Tuesday May 5, 2015
Editorial Cartoon by Graeme MacKay, Editorial Cartoonist, The Hamilton Spectator – Tuesday May 5, 2015
Thousands of parents keep kids home from school in sex-ed protest
Parents of thousands of elementary students across Toronto kept their children out of class Monday to protest the sex-ed portion of Ontario’s new health curriculum.
The hardest hit school was Thorncliffe Park Public School, where only about 130 children showed up for class out of the usual 1,350 — or roughly 10 per cent. At nearby Gateway Public School, some 400 students were away, nearly half the usual enrolment. At Valley Park Middle School, some 590 students were absent out of the total 950.
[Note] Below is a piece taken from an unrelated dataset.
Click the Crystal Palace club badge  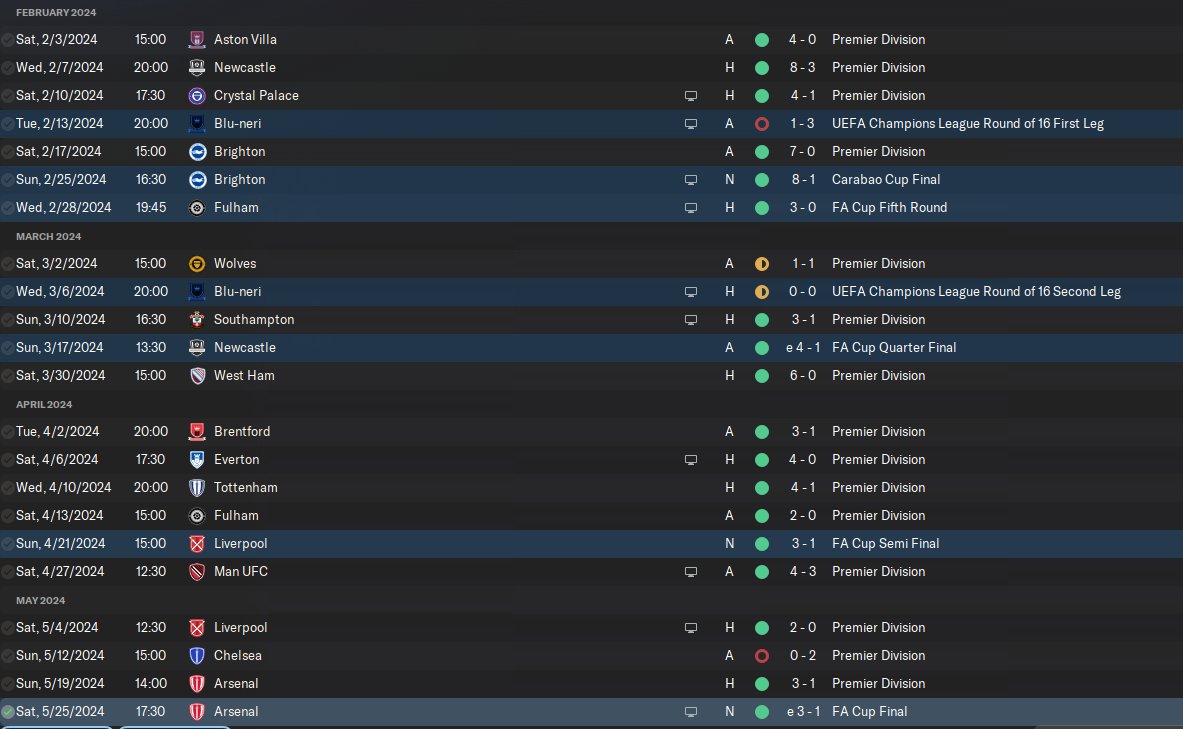[197, 96]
At Fraser Mustard, an all-kindergarten school in Thorncliffe Park, only 90 of 650 students turned up. The sex-ed curriculum doesn’t actually kick in until Grade 1.
“In Grade 1 they should be learning about the ABCs, not sex,” said Thorncliffe Park parent Lubna Awah, who kept her kindergarten son home.
“Boys are boys and girls are girls — why should they learn about a third (gender) in Grade 1?” asked Awah, who said she believes children will be encouraged to question their gender identity as early as Grade 1.
Awah said she learned much of what she is concerned about regarding the new curriculum earlier this spring on a flyer circulated by what she called a “Chinese Christian group,” because she said the school did not educate parents.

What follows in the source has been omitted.